I’m not usually this on top of trendy movies, and for that matter I don’t know if Cocaine Bear is actually trendy. Judging by the turnout at the theater (including one guy who showed up in a bear costume) and the memability of the movie’s premise, I’ll assume that it’s at least known about. No spoilers ahead.
- At ~$30 million, Cocaine Bear sits in the mid-budget category — just above Everything Everywhere All at Once and just below Knives Out. There’s a really persuasive argument by REKRAP (and elsewhere) that the demise of mid-budget cinema is bad for movies as a whole. Mid-budget movies can’t afford top-of-the-line spectacle, but good ones make up for it by getting very creative with the resources at their disposal. $30 million is still a ton of movie. We’re not talking about short films here. But in filmmaking, it’s at the sweet spot of affording great talent (but not idols) and creating great effects (without an overwhelm of CGI). Some examples without adjusting for inflation: No Country for Old Men, Blade Runner, Hero.
- It’s a lot of fun. Like, you’d have to be Grape Nuts level boring to make this movie and make it boring. Cocaine Bear does a lot of “goofy suffering” humor, and it’s not for squeamish moviegoers. I probably would have switched it off if I was watching it at home. But my friends and I ate a bunch of barbecue, then saw it in theaters with popcorn and beer. Made for a solid night.
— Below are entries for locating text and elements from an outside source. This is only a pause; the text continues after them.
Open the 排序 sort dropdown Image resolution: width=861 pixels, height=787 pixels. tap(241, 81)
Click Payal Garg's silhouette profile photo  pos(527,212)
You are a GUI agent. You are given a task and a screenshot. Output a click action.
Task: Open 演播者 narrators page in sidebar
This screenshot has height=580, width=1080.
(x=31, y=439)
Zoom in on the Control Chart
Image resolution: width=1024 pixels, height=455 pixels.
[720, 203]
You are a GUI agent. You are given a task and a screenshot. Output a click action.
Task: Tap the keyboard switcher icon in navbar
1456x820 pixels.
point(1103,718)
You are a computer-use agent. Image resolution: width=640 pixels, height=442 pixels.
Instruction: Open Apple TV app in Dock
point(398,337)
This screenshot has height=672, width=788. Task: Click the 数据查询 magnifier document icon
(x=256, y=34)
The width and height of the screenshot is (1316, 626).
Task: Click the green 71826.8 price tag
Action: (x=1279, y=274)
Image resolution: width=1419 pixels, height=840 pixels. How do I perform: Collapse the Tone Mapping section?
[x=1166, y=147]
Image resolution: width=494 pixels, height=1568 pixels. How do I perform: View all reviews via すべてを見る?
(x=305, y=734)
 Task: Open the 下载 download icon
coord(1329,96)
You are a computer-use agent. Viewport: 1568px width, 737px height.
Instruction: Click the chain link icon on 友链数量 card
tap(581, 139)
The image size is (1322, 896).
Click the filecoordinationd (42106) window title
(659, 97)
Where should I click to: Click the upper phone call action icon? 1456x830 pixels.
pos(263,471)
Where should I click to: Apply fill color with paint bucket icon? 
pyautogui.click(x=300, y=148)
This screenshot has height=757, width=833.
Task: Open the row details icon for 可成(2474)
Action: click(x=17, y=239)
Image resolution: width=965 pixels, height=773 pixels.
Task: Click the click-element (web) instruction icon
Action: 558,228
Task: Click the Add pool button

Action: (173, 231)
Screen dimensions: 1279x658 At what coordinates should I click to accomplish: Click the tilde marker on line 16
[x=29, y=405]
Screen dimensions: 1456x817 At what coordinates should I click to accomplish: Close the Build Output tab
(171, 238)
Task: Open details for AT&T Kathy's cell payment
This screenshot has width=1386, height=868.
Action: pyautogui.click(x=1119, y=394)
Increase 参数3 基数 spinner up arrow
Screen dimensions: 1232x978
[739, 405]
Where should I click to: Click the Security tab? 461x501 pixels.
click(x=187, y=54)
- What Cocaine Bear doesn’t do as well, in my opinion, is capture the magic of goofy horror movies. Slashers — and not to sound like a broken record with my No Country take, but I think Cocaine Bear is uncontroversially a slasher, or at least a splatter thing — succeed when they marry the over-the-top and the self-serious. Scream works as parody because of the year it came out (at the end of the Golden Age of slashers), but also because it’s just good horror. Plus it does something new by adding a whodunnit element. I can’t explain exactly what I mean, but Cocaine Bear feels like a two hour punchline. It’s a fun watch, but I’m not sure it has many opinions about what a horror movie should be.
- One stance the movie does take, which is very refreshing, is that it’s not fun to gut characters in the middle of their plotlines. For the kind of movie it is, it uses death pretty judiciously. Ditto, the bear is treated more like an animal than like Jason Voorhees, which I love.
Quick aside, but there’s a language for animals in movies that I think is developing, to the benefit of cinema as a whole. I’m thinking of The Banshees of Inishiren, which prominently features a dog, but finds many ways to tell you that the dog will be okay. That said, if you’re considering watching the movie and are sensitive to animal plotlines, still check Does the Dog Die.